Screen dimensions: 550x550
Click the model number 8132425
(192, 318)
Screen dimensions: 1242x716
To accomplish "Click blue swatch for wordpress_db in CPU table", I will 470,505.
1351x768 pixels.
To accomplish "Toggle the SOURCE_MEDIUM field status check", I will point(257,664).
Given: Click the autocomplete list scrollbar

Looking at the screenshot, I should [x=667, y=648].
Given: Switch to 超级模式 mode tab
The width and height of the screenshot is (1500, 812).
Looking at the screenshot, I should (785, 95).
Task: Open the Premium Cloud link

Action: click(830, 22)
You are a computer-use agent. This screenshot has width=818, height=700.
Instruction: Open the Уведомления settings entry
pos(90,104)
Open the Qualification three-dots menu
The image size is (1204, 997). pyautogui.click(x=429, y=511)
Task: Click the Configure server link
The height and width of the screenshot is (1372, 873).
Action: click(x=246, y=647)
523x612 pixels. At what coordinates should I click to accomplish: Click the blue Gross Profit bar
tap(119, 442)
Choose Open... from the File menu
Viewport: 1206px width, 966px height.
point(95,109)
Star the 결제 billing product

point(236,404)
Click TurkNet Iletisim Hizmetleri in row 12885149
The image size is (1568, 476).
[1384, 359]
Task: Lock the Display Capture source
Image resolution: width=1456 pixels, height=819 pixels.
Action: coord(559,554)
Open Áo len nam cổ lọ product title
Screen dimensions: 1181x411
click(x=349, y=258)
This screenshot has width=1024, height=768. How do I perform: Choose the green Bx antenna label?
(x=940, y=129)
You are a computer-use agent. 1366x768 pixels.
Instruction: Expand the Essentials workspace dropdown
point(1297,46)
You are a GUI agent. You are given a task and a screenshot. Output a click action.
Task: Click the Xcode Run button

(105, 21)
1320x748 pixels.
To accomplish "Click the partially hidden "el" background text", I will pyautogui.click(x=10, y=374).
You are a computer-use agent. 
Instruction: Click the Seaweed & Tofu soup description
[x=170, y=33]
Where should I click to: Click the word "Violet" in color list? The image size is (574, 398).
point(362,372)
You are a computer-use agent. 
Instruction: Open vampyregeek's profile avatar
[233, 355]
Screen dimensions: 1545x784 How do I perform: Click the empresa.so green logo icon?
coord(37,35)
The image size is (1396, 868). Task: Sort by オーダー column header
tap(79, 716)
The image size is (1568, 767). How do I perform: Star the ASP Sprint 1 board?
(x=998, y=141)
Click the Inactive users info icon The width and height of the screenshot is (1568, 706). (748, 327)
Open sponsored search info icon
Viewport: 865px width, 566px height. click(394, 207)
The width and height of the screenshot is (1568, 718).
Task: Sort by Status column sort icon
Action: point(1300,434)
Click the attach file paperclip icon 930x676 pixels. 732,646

•••••

The task
Rewrite the lines above as a numbered list, leaving out the blank lines.

Solution for this exercise
1. Screen dimensions: 550x550
2. Click the model number 8132425
3. (192, 318)
4. Screen dimensions: 1242x716
5. To accomplish "Click blue swatch for wordpress_db in CPU table", I will 470,505.
6. 1351x768 pixels.
7. To accomplish "Toggle the SOURCE_MEDIUM field status check", I will point(257,664).
8. Given: Click the autocomplete list scrollbar
9. Looking at the screenshot, I should [x=667, y=648].
10. Given: Switch to 超级模式 mode tab
11. The width and height of the screenshot is (1500, 812).
12. Looking at the screenshot, I should (785, 95).
13. Task: Open the Premium Cloud link
14. Action: click(830, 22)
15. You are a computer-use agent. This screenshot has width=818, height=700.
16. Instruction: Open the Уведомления settings entry
17. pos(90,104)
18. Open the Qualification three-dots menu
19. The image size is (1204, 997). pyautogui.click(x=429, y=511)
20. Task: Click the Configure server link
21. The height and width of the screenshot is (1372, 873).
22. Action: click(x=246, y=647)
23. 523x612 pixels. At what coordinates should I click to accomplish: Click the blue Gross Profit bar
24. tap(119, 442)
25. Choose Open... from the File menu
26. Viewport: 1206px width, 966px height.
27. point(95,109)
28. Star the 결제 billing product
29. point(236,404)
30. Click TurkNet Iletisim Hizmetleri in row 12885149
31. The image size is (1568, 476).
32. [1384, 359]
33. Task: Lock the Display Capture source
34. Image resolution: width=1456 pixels, height=819 pixels.
35. Action: coord(559,554)
36. Open Áo len nam cổ lọ product title
37. Screen dimensions: 1181x411
38. click(x=349, y=258)
39. This screenshot has width=1024, height=768. How do I perform: Choose the green Bx antenna label?
40. (x=940, y=129)
41. You are a computer-use agent. 1366x768 pixels.
42. Instruction: Expand the Essentials workspace dropdown
43. point(1297,46)
44. You are a GUI agent. You are given a task and a screenshot. Output a click action.
45. Task: Click the Xcode Run button
46. (105, 21)
47. 1320x748 pixels.
48. To accomplish "Click the partially hidden "el" background text", I will pyautogui.click(x=10, y=374).
49. You are a computer-use agent. 
50. Instruction: Click the Seaweed & Tofu soup description
51. [x=170, y=33]
52. Where should I click to: Click the word "Violet" in color list? The image size is (574, 398).
53. point(362,372)
54. You are a computer-use agent. 
55. Instruction: Open vampyregeek's profile avatar
56. [233, 355]
57. Screen dimensions: 1545x784 How do I perform: Click the empresa.so green logo icon?
58. coord(37,35)
59. The image size is (1396, 868). Task: Sort by オーダー column header
60. tap(79, 716)
61. The image size is (1568, 767). How do I perform: Star the ASP Sprint 1 board?
62. (x=998, y=141)
63. Click the Inactive users info icon The width and height of the screenshot is (1568, 706). (748, 327)
64. Open sponsored search info icon
65. Viewport: 865px width, 566px height. click(394, 207)
66. The width and height of the screenshot is (1568, 718).
67. Task: Sort by Status column sort icon
68. Action: point(1300,434)
69. Click the attach file paperclip icon 930x676 pixels. 732,646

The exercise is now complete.